Where did we go for this awesome adventure? Why! Cleethorpes of course!!
Situated just a few miles eastish of Grimsby, a town once famous as the landing area for most of Britain's fishing fleet, now a monument for industrial decline, Cleethorpes sits on the southern tip of the Humber Estuary opposite Spurn Head. A stretch of glorious sands passing under an old pier is accompanied by a promenade with what remains of formal gardens before turning into a road and heading south towards a now cleared fairground and a large static caravan park. At Cleethorpes it is clear that the British Seaside is alive and well, the scant remains of Victoriana, although not on the same scale as Scarborough, can be seen by the observant from the town planning to the location of and facilities near the railway station.

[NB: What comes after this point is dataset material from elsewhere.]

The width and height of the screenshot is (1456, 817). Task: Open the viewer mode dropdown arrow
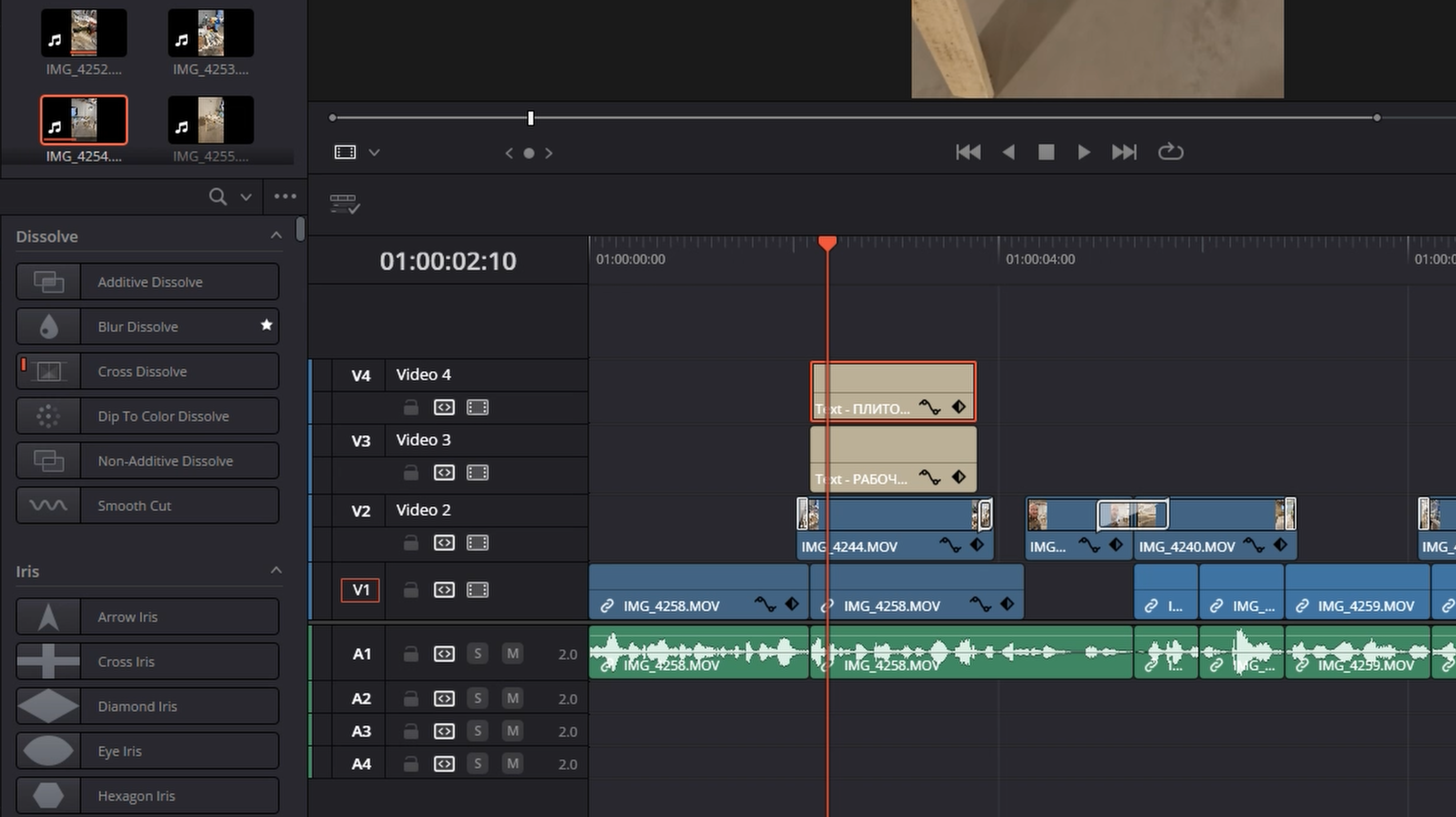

A stub of a pier juts out over the sand in a feeble attempt to touch the distant sea with the tide being out. The pavilion on the pier, now owned by Papa's, claims to be the largest fish and chip restaurant in the country. The interior is grand and bright, the staff dressed and trained well and the fish and chips? Well, they' re just amazing. Possibly not quite up to the same standards as Magpie in Whitby or Mary Jane's in Cromer, but definately a good competitor. See that's the problem with fish and chips, it's only as good as you remember and unless I was actually in some judging situation where I had samples from all three aforementioned places, I can only go on memory!
I suppose the thing I liked most about Cleethorpes is what remains of the formal gardens. Some councils in the UK have long cleared away any genteel public gardens as they are expensive to maintain and, in the conservatives eyes, impossible to make money from. So the best solution to tatty looking gardens in their eyes is often to blob a lump of concrete over them or just let local youths gather to express themselves by performing acts of vandalism and pissing all over the place. Fortunately it seems locals to Cleethorpes still have some civic pride and the gardens appear to be maintained by a mix of council, local charities and volunteers. Even the "millenial" sculptures along the promenade are pretty. A complete contrast to the modernisation of Bridlington and the classic yet rapidly decaying seafront terraced gardens of Scarborough.

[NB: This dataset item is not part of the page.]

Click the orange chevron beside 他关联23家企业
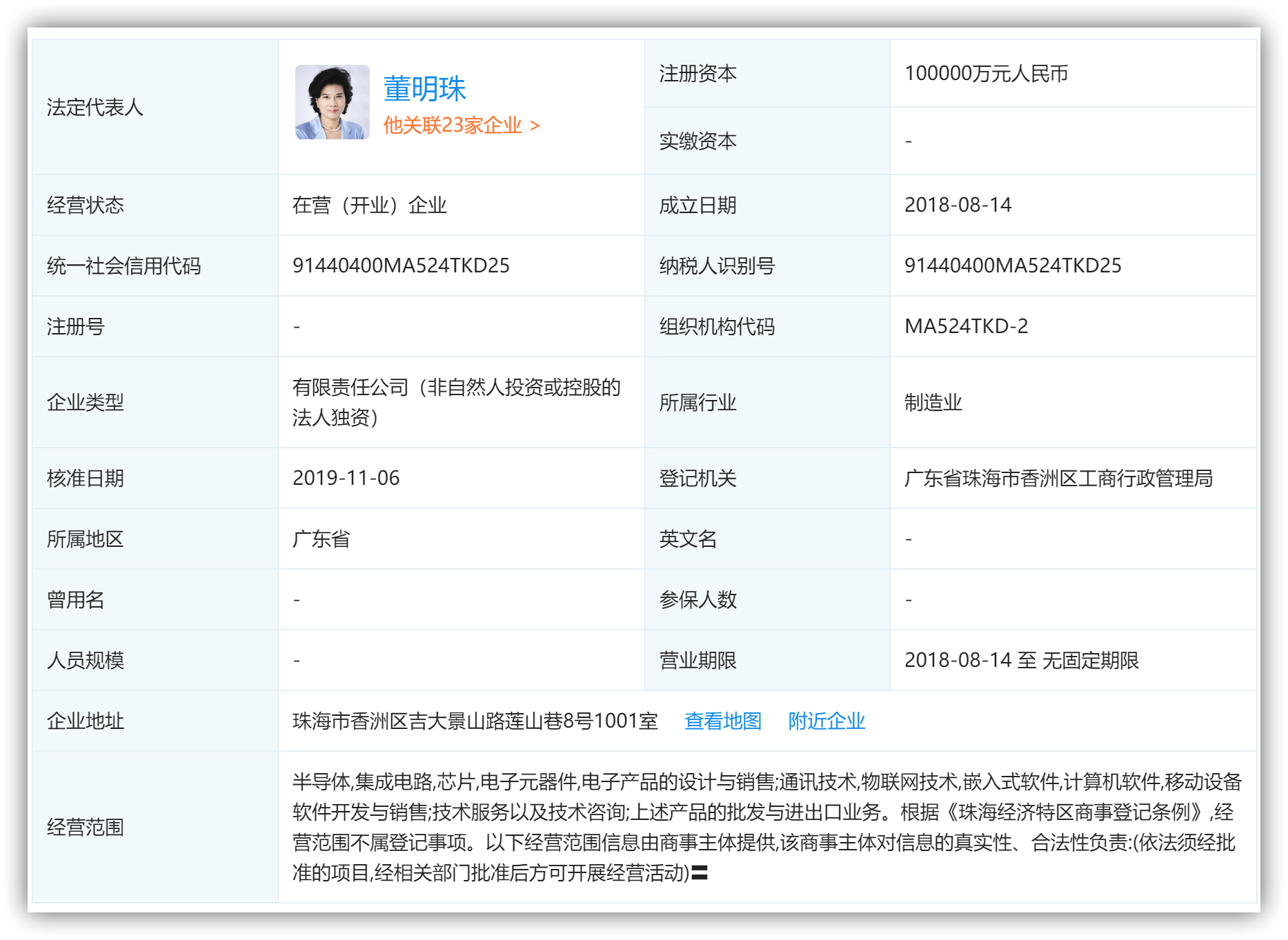1288x940 pixels. pos(534,126)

Amusingly, regular readers will remember the last time I was at this part of the coast, back in 2008, I was coming to the end of a slightly disappointing weeks holiday along the coast at Skegness with Mrs Gnomepants V1.0. So it seemed only fitting that, while in the area, I showed Mrs Gnomepants V2.0 the delights of Saltfleet. That too hadn't changed much except for it now appears that the car park had been built on and there has been a bit of shrinkage in the number of caravans. Still, it was just as austere so we didn't stick around for long.
And it beat watching some posh kid get married.